Approximately one month after the Oktoberfest celebrations in Munich began, the Geneseo German Club held its own Oktoberfest festivities—which the moderator, associate professor of German Cynthia Klima, deems as their main event of the year—on Wednesday Oct. 19. Planned and executed by the German Club editorial board, Geneseo’s Oktoberfest showcased not only German culture—as was evident in the food and music—but also opportunities for further connections with the German community and department within the larger context of the school.
When Bavarian Crown Prince Louis married Princess Therese von Sachsen-Hildburghausen in October of 1810, the Bavarian royalty invoked its citizens to celebrate the festivities on the fields outside of the city gates. Commemorating the crowned princess by designating these public fields Theresienwiese—“Therese’s fields,” simply called “Wies’n” by locals—the royal family closed the event with horse races, which is widely mimicked and adapted throughout Bavaria.
By deciding to hold similar festivities and horse races the following year, the Bavarian royals catalyzed the establishment of the annual Oktoberfest, which now can last up to about 16 days, beginning in September so that visitors and participants can enjoy the warmer weather.
Following the emergence of the closing horse races as an annual tradition, the reoccurring festivities—which evolved into the modern Oktoberfest—retained certain core properties. This includes the Agricultural Show, which is held every three years, as well as other modern advancements. In addition, they introduced carousels and swings, replaced beer stands with covered halls and employed electric lights in tents and booths.
The most revolutionary—and divisive—alteration to Oktoberfest came with a ruling in 2008, which charged the Bavarian celebration with a strict smoking ban. This proved difficult to enforce among the millions of visitors and ultimately came under revision, resulting in a relaxation of policy, which created designated areas for smokers.
Beginning with a parade of bands, landlords, festival workers and horse-drawn floats, the Opening Ceremony for Oktoberfest culminates at noon on the fairgrounds of the original celebration, where the mayor of Munich declares, “O’zapft is!”—which is English for “It’s tapped!”—and offers the Bavarian minister president the first official festival beer.
The Munich office of tourism estimated that, during the multiday celebration—which extends from late September to German Unity Day on Oct. 3—Oktoberfest revelries generate approximately $1.2 billion and provide seasonal employment for more than 10,000 workers.

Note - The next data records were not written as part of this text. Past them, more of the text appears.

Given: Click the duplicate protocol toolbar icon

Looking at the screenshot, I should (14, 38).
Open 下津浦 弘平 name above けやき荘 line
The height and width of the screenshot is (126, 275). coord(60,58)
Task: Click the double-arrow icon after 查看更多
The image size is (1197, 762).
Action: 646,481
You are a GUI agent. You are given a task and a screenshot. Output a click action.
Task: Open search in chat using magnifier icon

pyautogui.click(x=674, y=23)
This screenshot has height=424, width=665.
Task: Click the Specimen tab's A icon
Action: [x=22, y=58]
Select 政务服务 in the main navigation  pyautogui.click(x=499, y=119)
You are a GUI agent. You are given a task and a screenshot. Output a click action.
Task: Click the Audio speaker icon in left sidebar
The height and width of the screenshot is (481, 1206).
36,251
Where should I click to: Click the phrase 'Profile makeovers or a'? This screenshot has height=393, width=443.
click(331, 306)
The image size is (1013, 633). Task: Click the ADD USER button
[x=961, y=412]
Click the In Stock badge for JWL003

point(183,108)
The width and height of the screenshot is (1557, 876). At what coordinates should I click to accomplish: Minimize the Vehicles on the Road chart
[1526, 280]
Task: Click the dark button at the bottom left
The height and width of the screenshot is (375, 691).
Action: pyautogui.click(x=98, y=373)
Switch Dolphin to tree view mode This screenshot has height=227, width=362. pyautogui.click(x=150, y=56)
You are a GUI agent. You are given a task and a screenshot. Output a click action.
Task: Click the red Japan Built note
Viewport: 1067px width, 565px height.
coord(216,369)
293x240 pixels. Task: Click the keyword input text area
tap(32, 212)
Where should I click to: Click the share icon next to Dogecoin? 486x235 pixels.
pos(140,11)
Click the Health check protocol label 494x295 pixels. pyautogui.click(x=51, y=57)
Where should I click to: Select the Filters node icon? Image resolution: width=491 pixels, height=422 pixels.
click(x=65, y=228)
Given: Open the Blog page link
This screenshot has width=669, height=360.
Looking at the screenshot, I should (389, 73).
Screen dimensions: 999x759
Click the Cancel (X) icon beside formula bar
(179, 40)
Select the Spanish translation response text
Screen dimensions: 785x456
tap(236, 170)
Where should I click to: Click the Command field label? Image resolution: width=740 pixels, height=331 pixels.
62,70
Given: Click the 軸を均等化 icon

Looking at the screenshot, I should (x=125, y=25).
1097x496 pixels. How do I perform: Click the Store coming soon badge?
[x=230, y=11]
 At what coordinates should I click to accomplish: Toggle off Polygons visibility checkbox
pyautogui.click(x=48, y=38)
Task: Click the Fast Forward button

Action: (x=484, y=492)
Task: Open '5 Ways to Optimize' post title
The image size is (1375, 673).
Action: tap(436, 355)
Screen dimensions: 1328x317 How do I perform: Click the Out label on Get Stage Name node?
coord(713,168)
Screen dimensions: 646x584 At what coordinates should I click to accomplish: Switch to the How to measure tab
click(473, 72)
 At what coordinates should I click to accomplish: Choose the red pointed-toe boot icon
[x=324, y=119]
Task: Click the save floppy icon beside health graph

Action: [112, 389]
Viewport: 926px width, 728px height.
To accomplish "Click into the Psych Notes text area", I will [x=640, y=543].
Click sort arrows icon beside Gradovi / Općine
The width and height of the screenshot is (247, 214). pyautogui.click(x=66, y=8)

To anyone familiar with the festival, a mention of Oktoberfest carries connotations of German cultural celebration, primarily encompassing alcohol with the extensive amount of beer tents on the fairgrounds, as well as local cuisine. Originating from six Munich breweries, beer at Oktoberfest comes from the beer tent proprietors who serve each drink in a “mass,” which is a one-liter glass.
Despite the intention of the beer tents to accommodate thousands of visitors, acquiring a table demands that visitors either arrive early in the morning or reserve their territory months in advance. Otherwise, they will have to stand, which offers the benefit of ordering drinks and Brez’n—the popular pretzel that accompanies the beer—directly from the window.
As a string, flute and accordion played traditional waltzes and folk music for Geneseo’s Oktoberfest, members of the editorial board set out customary food—including pretzels and pastries—while the language faculty discussed upcoming opportunities for Germanic studies.
The starkest contrast between Munich and Geneseo’s Oktoberfest celebrations laid in the lack of alcohol at a school-sponsored event, as it occurred on a weekday afternoon. Nevertheless, the cultural vibrancy expressed in the larger-scale celebration seamlessly carried over to our local festival.